Dinner for two, excluding wine, £75
I didn't realise 108 Marylebone Lane was part of the Marylebone Hotel until I left the restaurant to visit the toilet, but I have to admit it was no great surprise. There is something very hotel-like about the gigantic room, divided into a large bar area and the more intimate brasserie, which is all slick design, soft colours and designer lighting. They like to keep quiet that the restaurant is part of the hotel, quite why I'm not sure, as restaurants in London hotels generally have a great reputation.
Marylebone Village has good restaurants and independent shops, and they make the most of it here by using produce sourced from local shops, so the sausages come from Biggles, the meat from the Ginger Pig and cheese from La Fromagerie. Even the flowers are locally sourced.

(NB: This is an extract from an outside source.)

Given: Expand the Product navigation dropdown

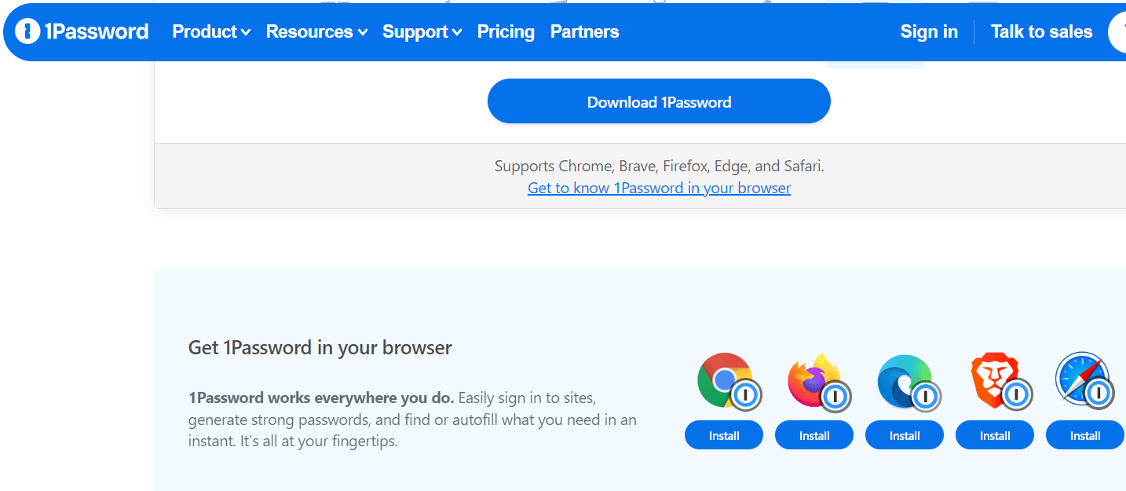Looking at the screenshot, I should click(x=210, y=31).
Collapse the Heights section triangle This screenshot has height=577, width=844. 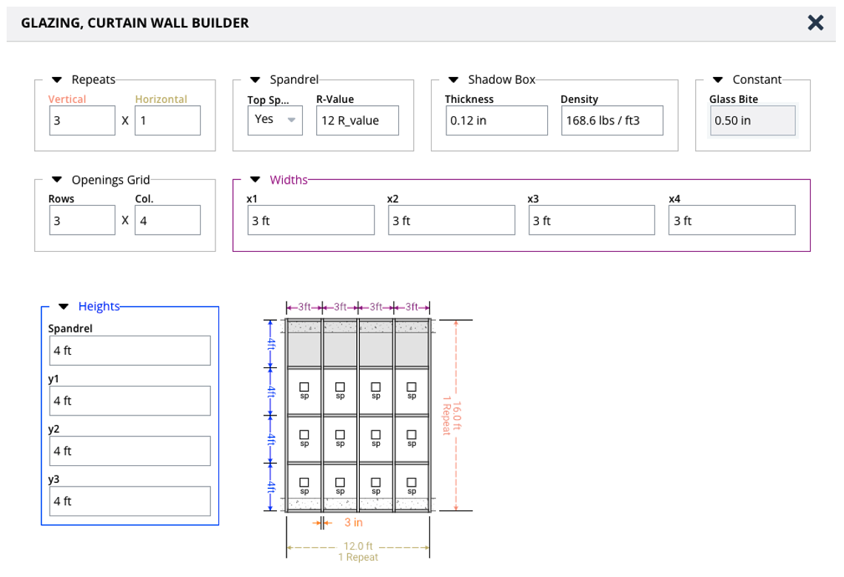point(64,307)
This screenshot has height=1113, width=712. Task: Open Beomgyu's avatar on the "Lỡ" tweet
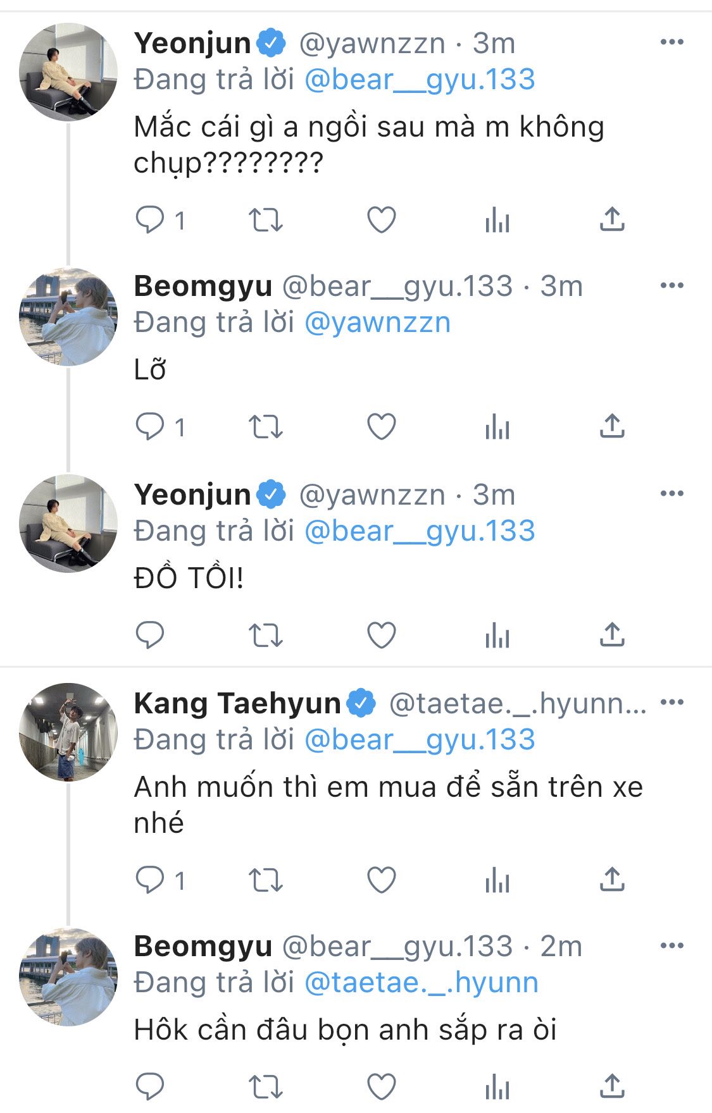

Of the starters, the Tuscan meat board stood out: Parma ham and Tuscan salami served with cornichons and celeriac remoulade combined perfectly with the selection of fresh white and sourdough bread on the table. Among the mains the lemon sole goujons are a mainstay on the otherwise changing dinner menu, and they lived up to expectation; the accompanying chips were near perfect. Another main—roast cod—came with a tasty chorizo and chickpea stew, fitting the modern European billing. Opinion was split on desserts: I dined with a cheesecake connoisseur who loved the simple vanilla flavour here, but the lack of a chocolate option on the menu was a let-down for me. The lunch menu is great value at £12.50, but even at full price this restaurant is worth a visit.